The revolution of web search
If you haven’t been living under a rock, you should have heard about the large language model, or LLM, revolution that is taking the world by storm. The two most popular options are ChatGPT and Bing Chat, followed by Google’s Bard. The open source alternatives are catching up, but in today’s blog, I’ll focus on what is currently the best option for the consumer.
Why Bing Chat over standard web search?
The future of web search is here. Bing Chat is not just a way to summarize, generalize, and extract more useful information from a web search. It is a full-featured personal assistant that can carry out your own searches, answer questions, teach you things, create awesome content ranging from code generation to poem writing, and even have some fun with you. The web search is just the tip of the iceberg. To a language model’s eyes, “search” is merely a tool in its arsenal. In the same way, it has the potential to utilize other software. From image and video editing tools to full-blown programming skills, the sky is the limit. The “AutoGPT” tools are something that you might want to keep an eye on.
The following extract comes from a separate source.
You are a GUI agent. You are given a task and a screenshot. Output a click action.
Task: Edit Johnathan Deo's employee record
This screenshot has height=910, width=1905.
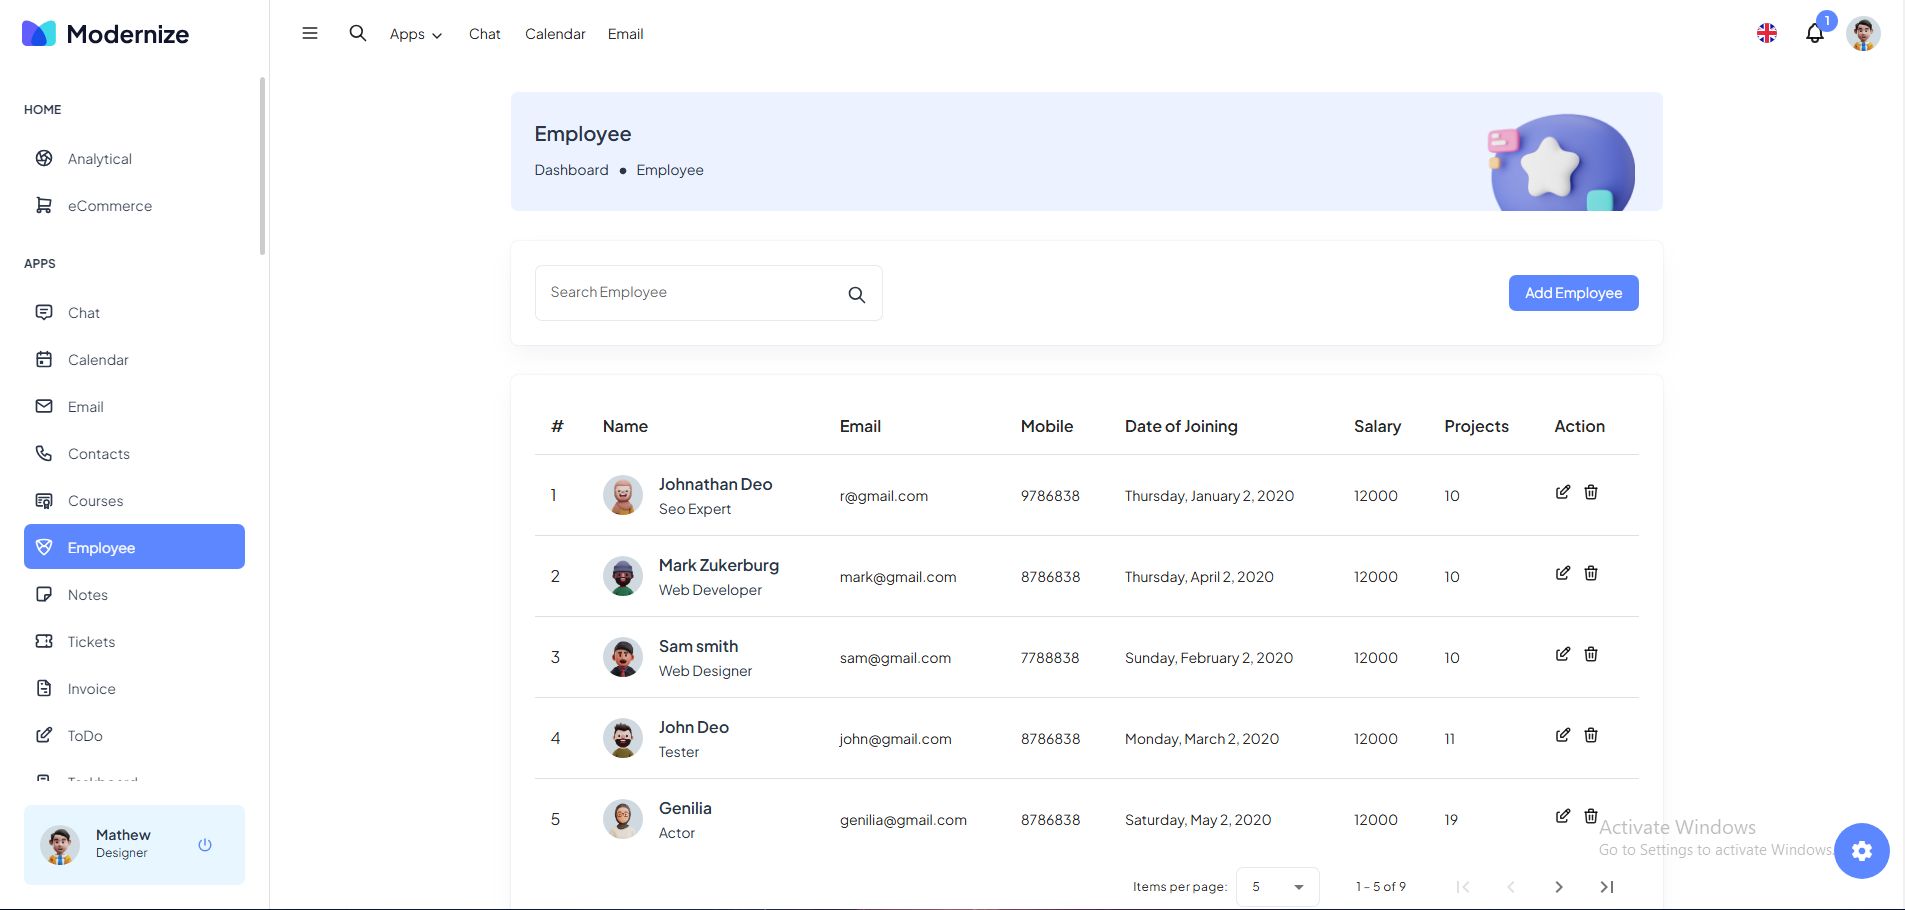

Why Bing Chat over ChatGPT?
They are both essentially the same language model, the Generative Pre-Trained Transformer 4, or GPT4. Bing Chat, in contrast, is supported by Microsoft and is available for free right now; it performs independent online searches, reads and helps with your own documents from the browser, and does a lot more. However, ChatGPT (GPT4 version), which is supported by OpenAI, has more usage restrictions and the potential to be slower. It also requires a monthly subscription and an additional fee to use the same benefits in the form of plugins. Bing Chat is Microsoft’s play to overtake Google and become the new king of web search. In comparison, Google is behind with its AI alternatives, and OpenAI is a smaller player in town that also depends on Microsoft’s ten billion investment. If you ask me, Bing Chat sounds like a horse that you want to bet on.
Why ChatGPT over Bing Chat?
Currently, the plugins that ChatGPT provides integrate with more and more diverse tools compared to Bing Chat. There is also support for third-party plugins that others can create, customize and share. Bing Chat is not too far behind and has already announced many more plugins that are to come. Being Microsoft’s potential golden goose, it will take every necessary step to surpass the competition as time goes on. It is worth mentioning that for developers, ChatGPT’s API support is one additional reason why ChatGPT could be the better option for them, at the moment.
Where is Google’s Bard?
Bard is based on the Language Model for Dialogue Applications, or LaMDA. Both GPT4 and LaMDA are LLMs based on the Transformer and model Natural Language Processing, or NLP. The key difference is that LaMDA was made for dialogue applications, whereas GPT4 was made for generative tasks. But as the LLM race is in full motion, both models are converging toward the same purpose. To replace the web search and become your personal assistant, in both conversational and generative tasks. It’s just that Google was a bit late to the party. In time, Bard has the serious potential to compete with Bing Chat and ChatGPT. But for now, Bard still has some catching up to do.
The endgame?
In the long run, all three options mentioned might fall behind even a greater stallion. The open-source LLMs are getting better and more compact by the day. It wouldn’t be a surprise if such completely unrestricted models eventually came to dominate everything else. Even today, you can run a much smaller open-source LLM on your own home machine with a useful performance approaching that of those giants. With the integration of frameworks like LangChain, these custom solutions are looking scary. But that is a story for another day.